## WRITTEN PROBLEM
Which lines in the records below contain the word "link"? List every such line in full.

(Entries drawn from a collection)
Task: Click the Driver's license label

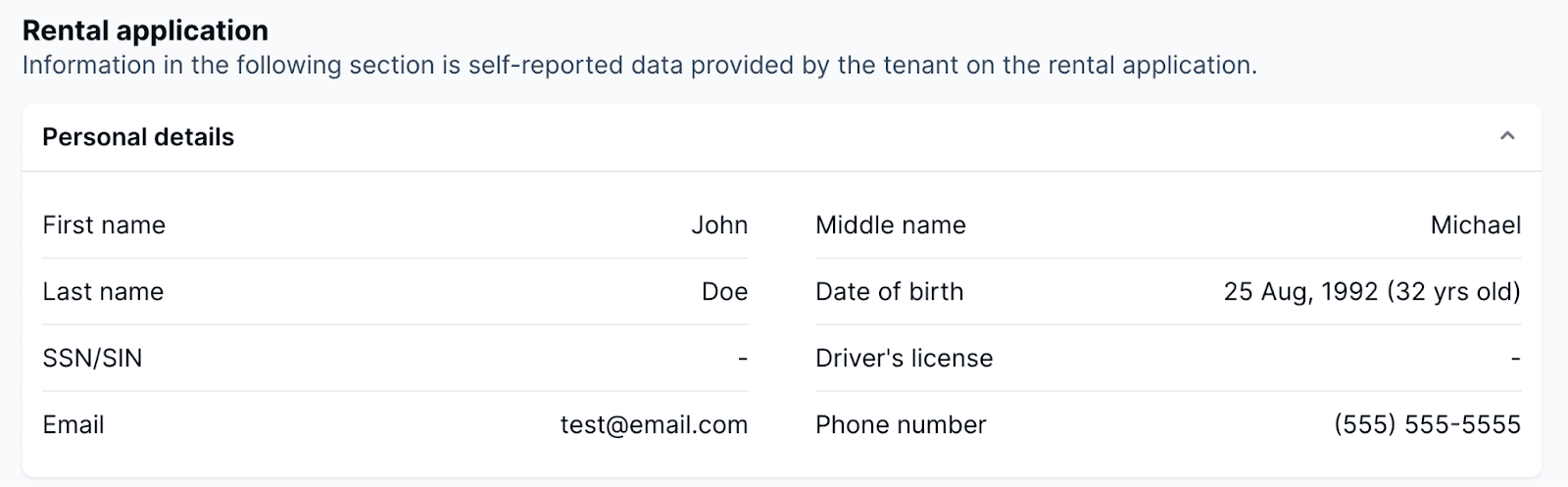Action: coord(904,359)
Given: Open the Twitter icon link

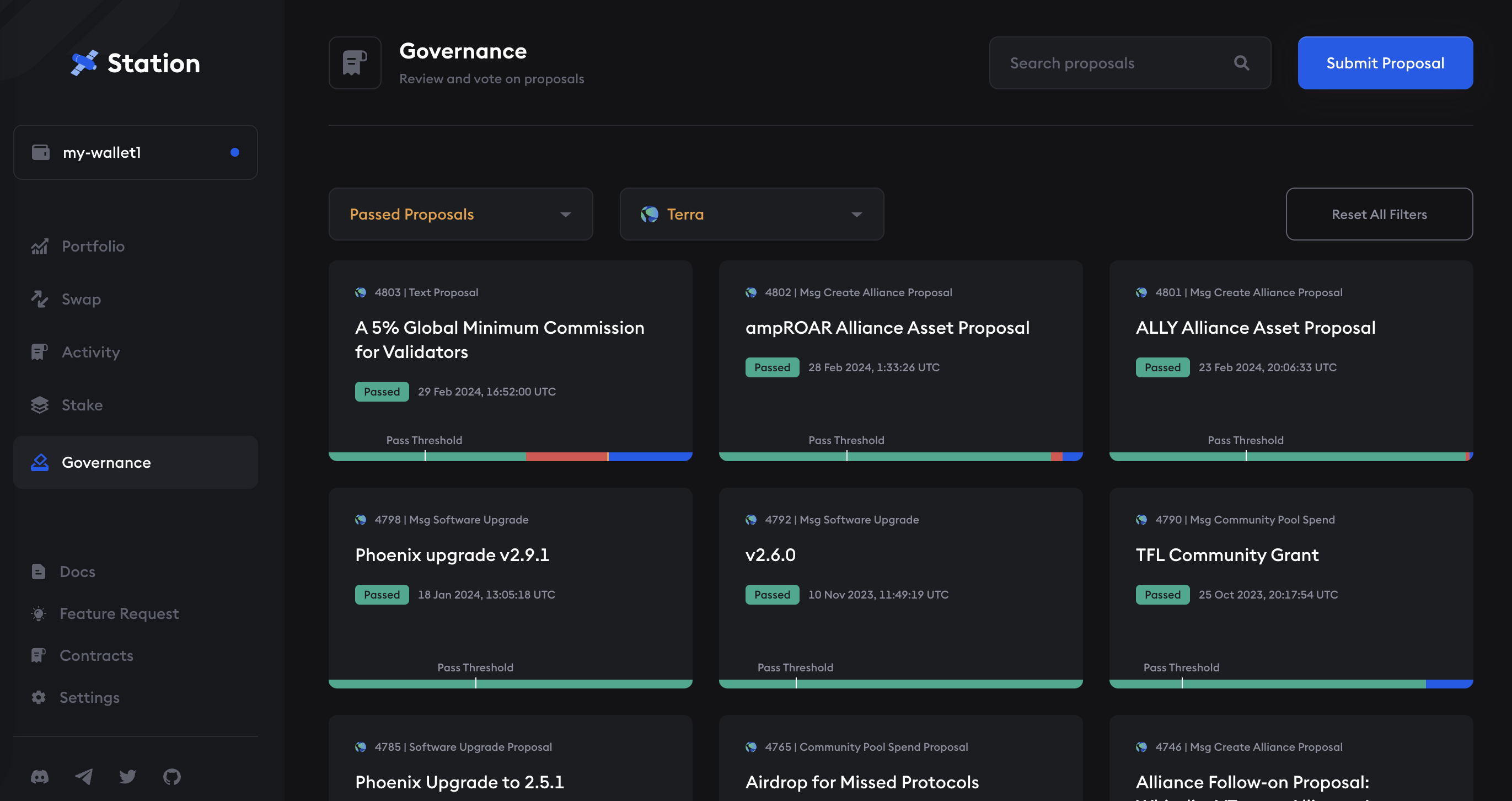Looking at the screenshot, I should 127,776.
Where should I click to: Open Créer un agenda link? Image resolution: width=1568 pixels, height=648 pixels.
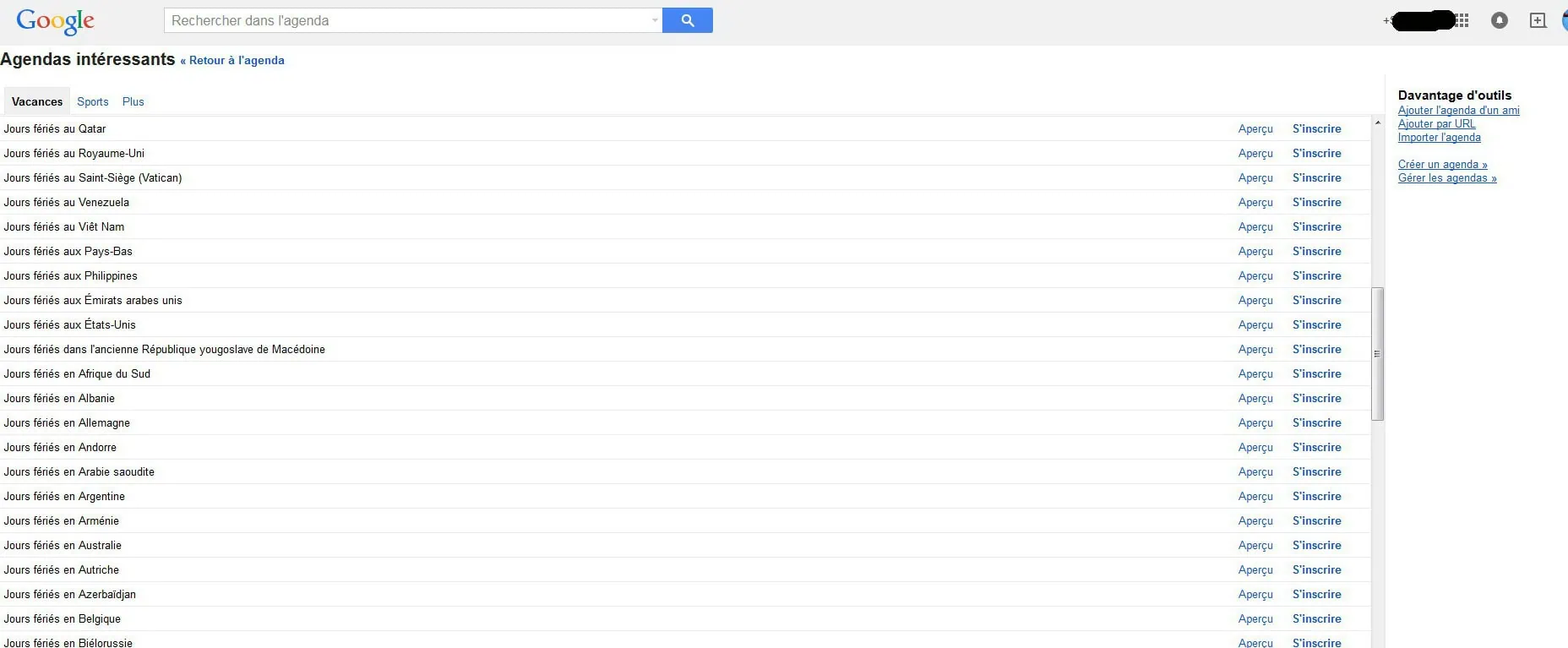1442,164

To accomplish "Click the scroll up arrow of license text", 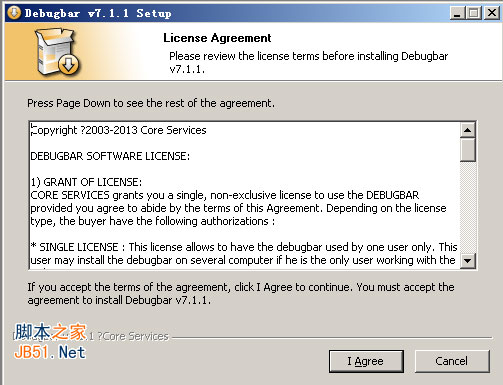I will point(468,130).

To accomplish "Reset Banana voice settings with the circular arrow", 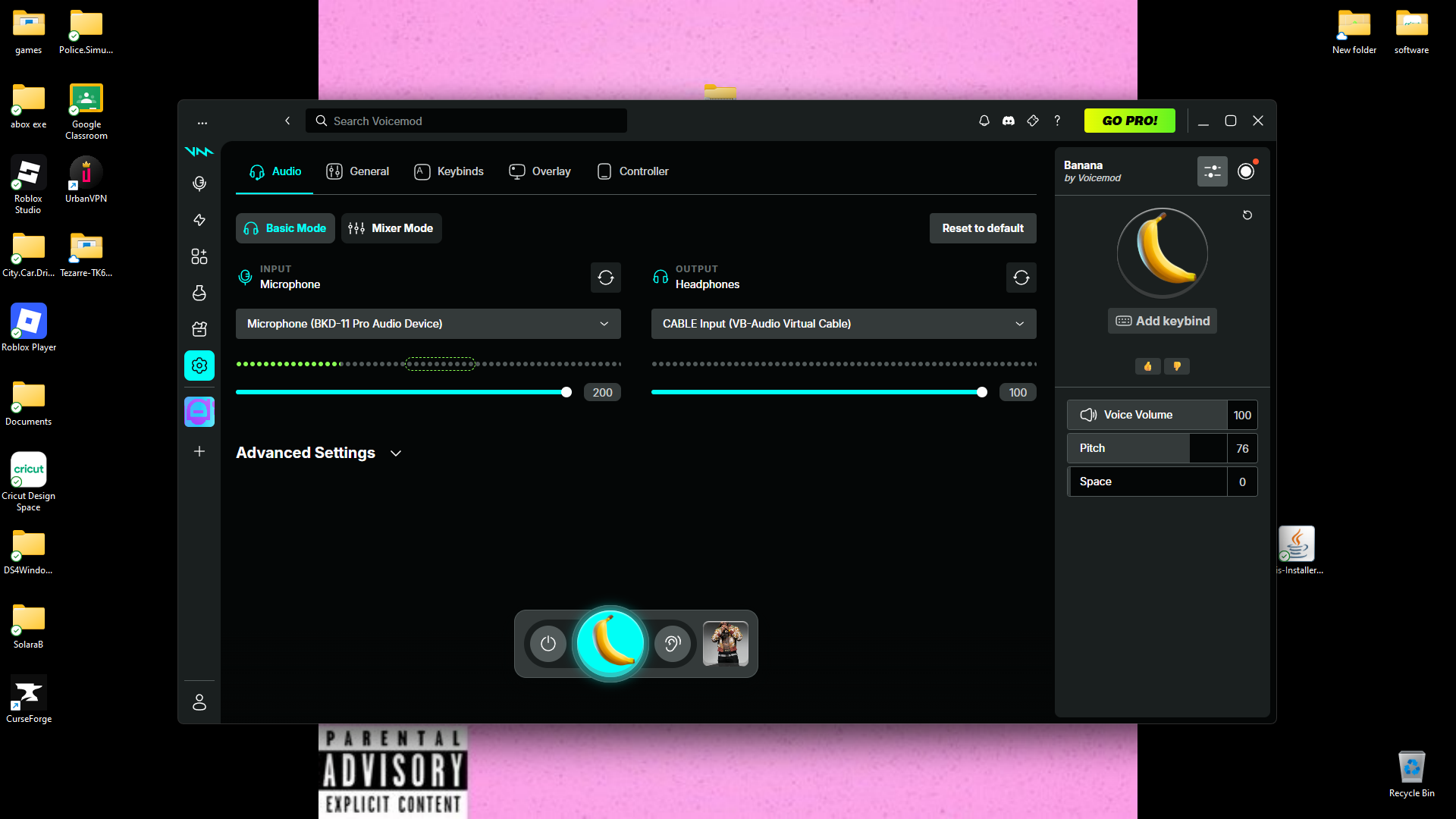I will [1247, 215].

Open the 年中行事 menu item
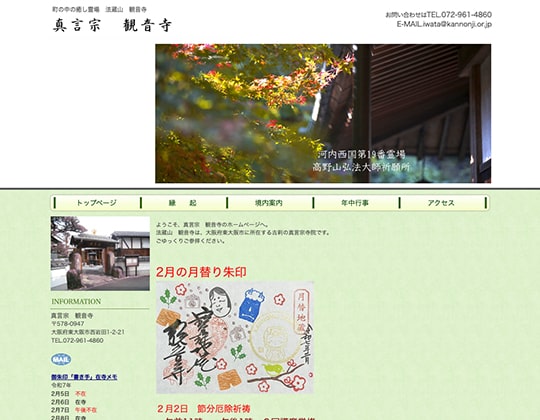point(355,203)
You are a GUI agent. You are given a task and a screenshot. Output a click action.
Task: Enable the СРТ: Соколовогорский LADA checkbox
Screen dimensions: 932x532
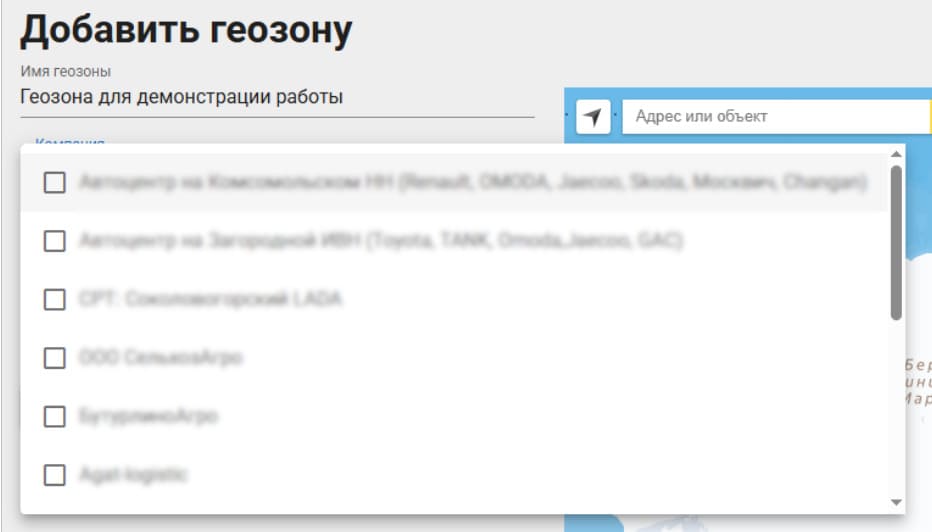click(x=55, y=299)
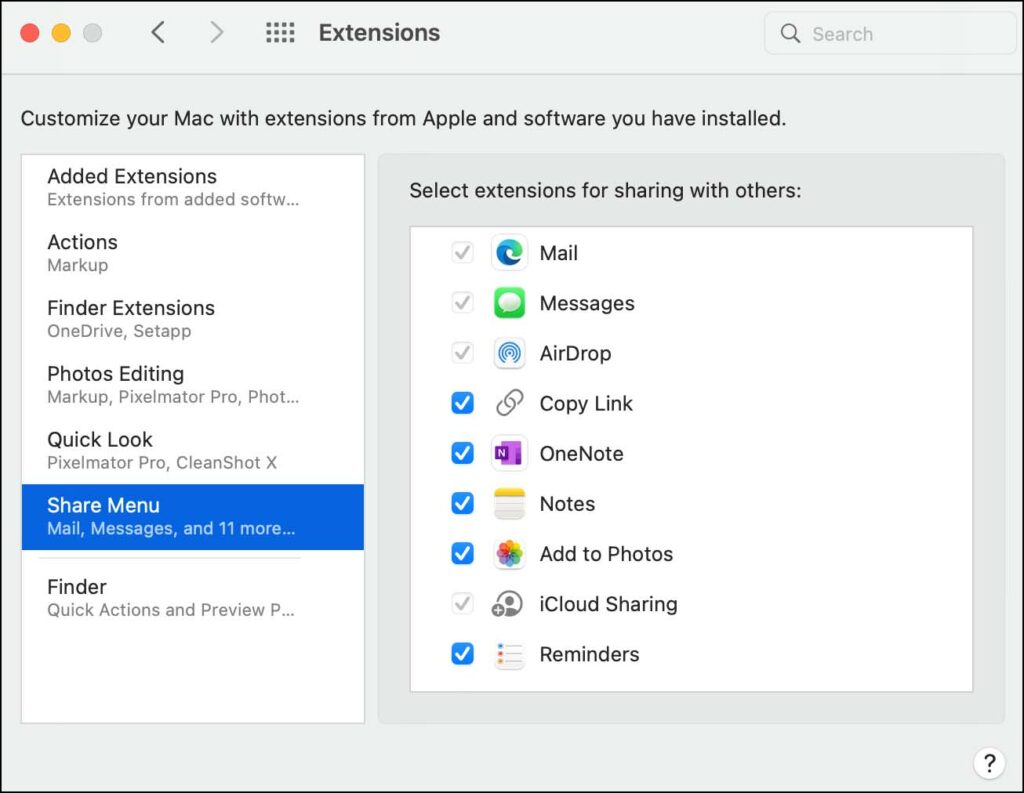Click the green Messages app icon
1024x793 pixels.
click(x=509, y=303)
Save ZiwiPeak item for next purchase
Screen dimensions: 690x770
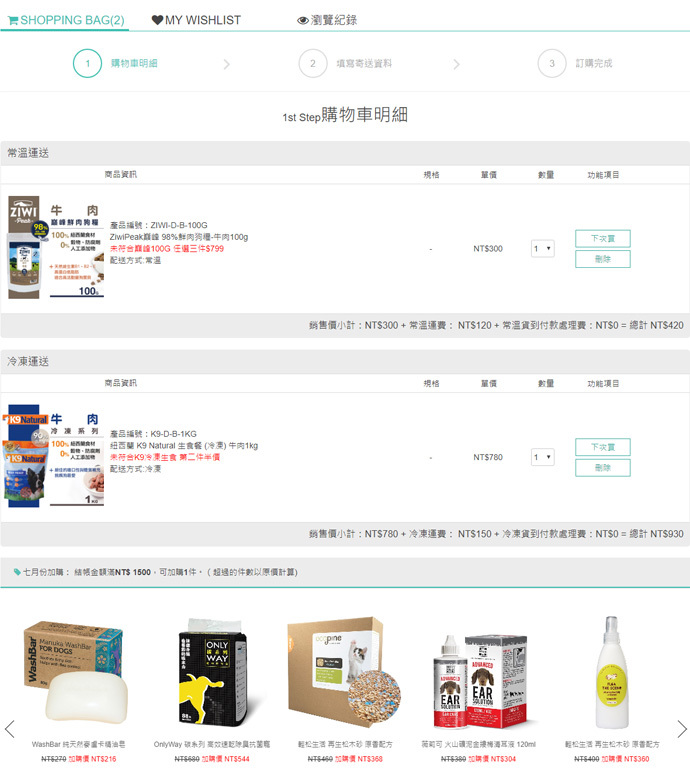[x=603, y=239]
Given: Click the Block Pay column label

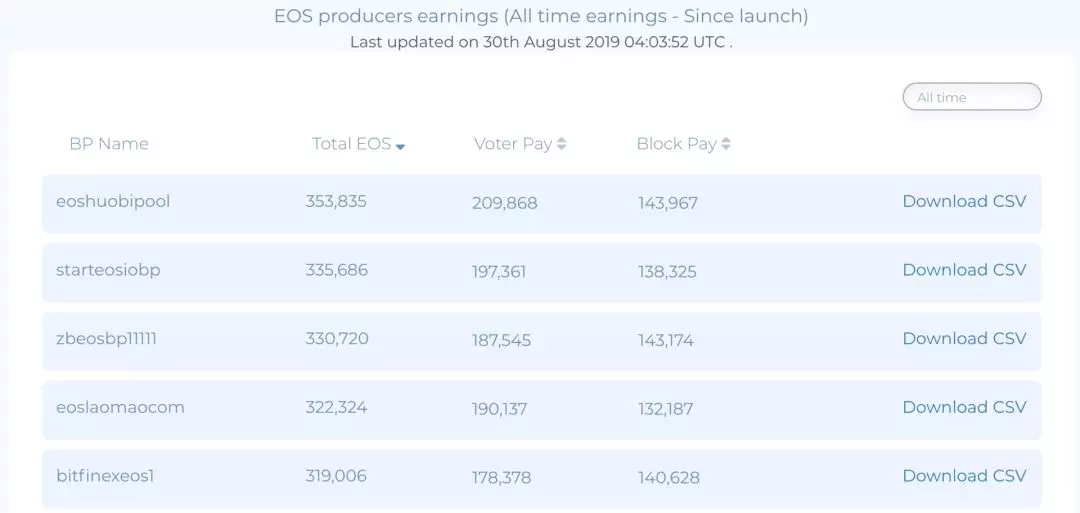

## EXERCISE OUTPUT
Given: Open the Twitter icon link
Where should I click to: Open Créer un agenda link? Image resolution: width=1568 pixels, height=648 pixels.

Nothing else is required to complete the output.